Graphic: How the MCAS system works

Reports discovered that Boeing failed to elaborate fully on how their new 737 Max 8 planes were fuel-efficient in the first place. The aircraft manufacturer placed a new coding system called MCAS or the Maneuvering Characteristics Augmentation System that made the plane’s tail tilt and its nose dip lower to avoid drag that causes planes to consume more gas.

Moreover, the new 737 planes also had larger engines that made Boeing engineers mount them higher and farther front on the wings.

The combination of the pilots’ lack of knowledge regarding the changes made with the new planes, the new coding system, and the engineering resulted in unprecedented destabilization issues that pilots weren’t able to overcome on-flight.

It was like fighting an enemy they couldn’t see as they struggled to lift the plane’s nose, but the coding system kept tilting it down. Unaware, they couldn’t manually override the system to pilot manually, ultimately resulting in the plane crashing.

Boeing |

In a statement by Boeing released last Thursday, it says that they have addressed the issues surrounding the problems that they were faced with the 737 Max planes and are ready to submit them for certification.

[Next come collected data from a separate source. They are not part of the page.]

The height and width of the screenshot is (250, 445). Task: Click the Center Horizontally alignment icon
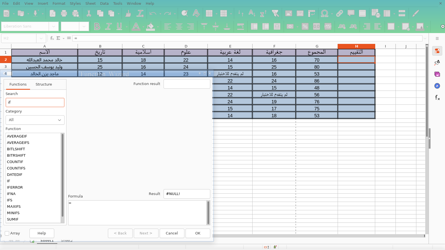[179, 26]
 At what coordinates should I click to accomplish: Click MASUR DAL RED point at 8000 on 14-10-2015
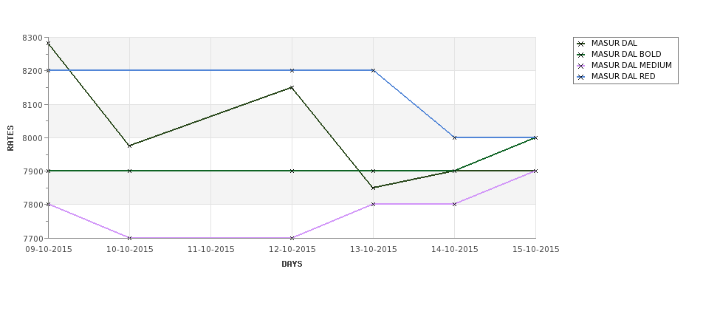pyautogui.click(x=455, y=137)
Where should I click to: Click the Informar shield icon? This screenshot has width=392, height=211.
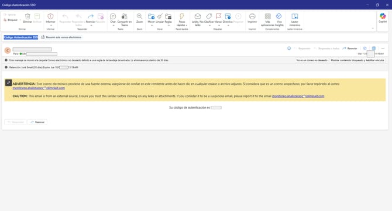50,16

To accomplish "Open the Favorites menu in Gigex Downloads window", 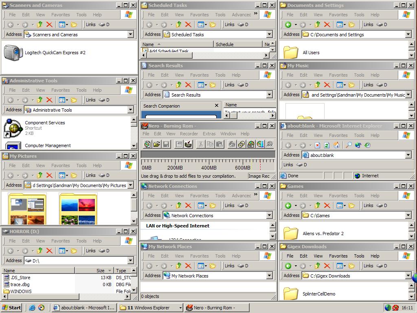I will (x=338, y=256).
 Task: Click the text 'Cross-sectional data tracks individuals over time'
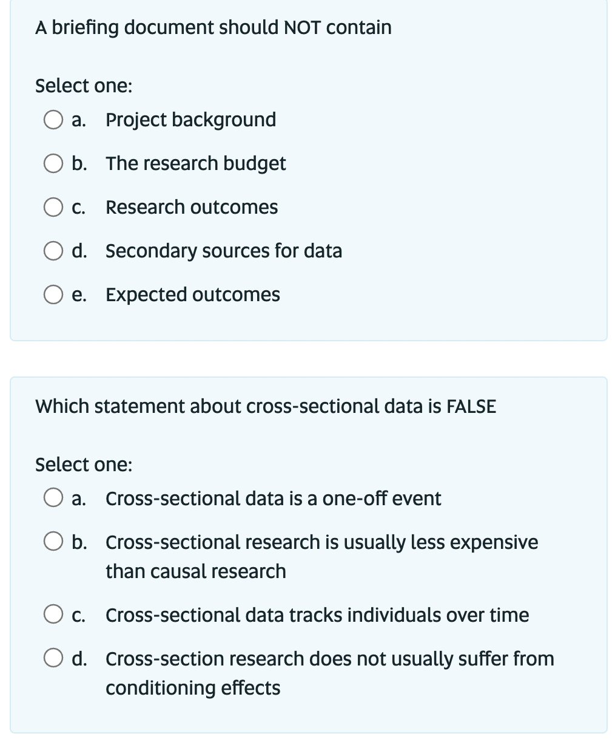pyautogui.click(x=317, y=616)
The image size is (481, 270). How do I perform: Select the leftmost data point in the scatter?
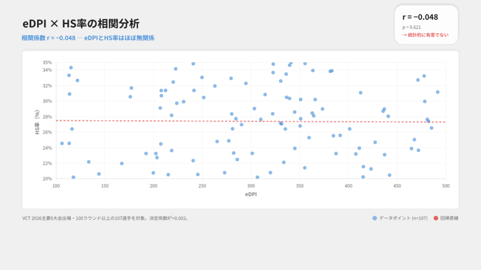[62, 143]
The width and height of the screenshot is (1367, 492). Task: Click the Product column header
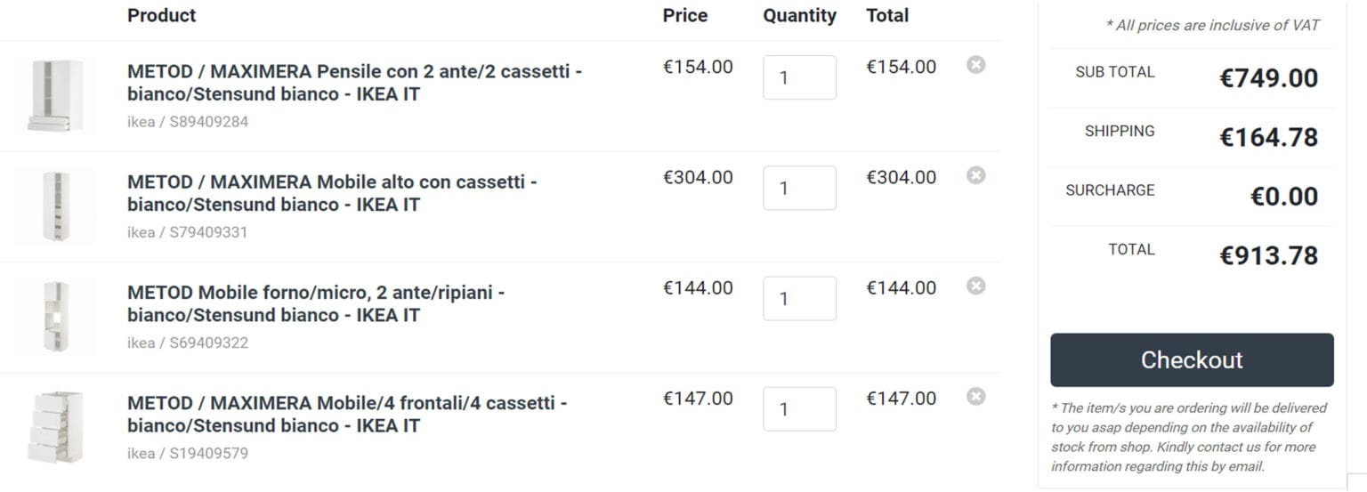(161, 15)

As of date, Boeing has said that it has flown the 737 MAX with updated MCAS software for more than 360 hours on 207 flights.

The statement also indicates that they are looking forward to working with the FAA to receive a certification on the 737 jets. “With safety as our clear priority, we have completed all of the engineering test flights for the software update and are preparing for the final certification flight,” said Boeing Chairman, President, and Chief Executive Officer Dennis Muilenburg.

However, even if Boeing is successful with their renewed 737s, a new question arises: will they be able to regain public trust? Especially when a few months ago, over 400 737 Max jets were grounded globally after its second crash and both pilots and the public expressed their sentiments against the unnecessary plane crashes.

As of the moment, Boeing is sure to face a more critical scrutinization from FAA following the loss of 346 lives. Additionally, they would also have to win over other regulators around the world since the FAA’s rapport may have lost its touch when they were one of the last regulators that grounded the 737 jets.

But from another perspective, based on people’s attitude when getting on planes, they won’t be able to tell the difference between an Airbus and a Boeing plane much more what model. Also, there are about 14,000 single-aisle planes that are operating globally, and half of those are from Boeing. In other words, it would be most likely that Boeing will return to the skies. We can only hope that when they do, it’s safer and done more securely where these incidents can be a learning curve for the future.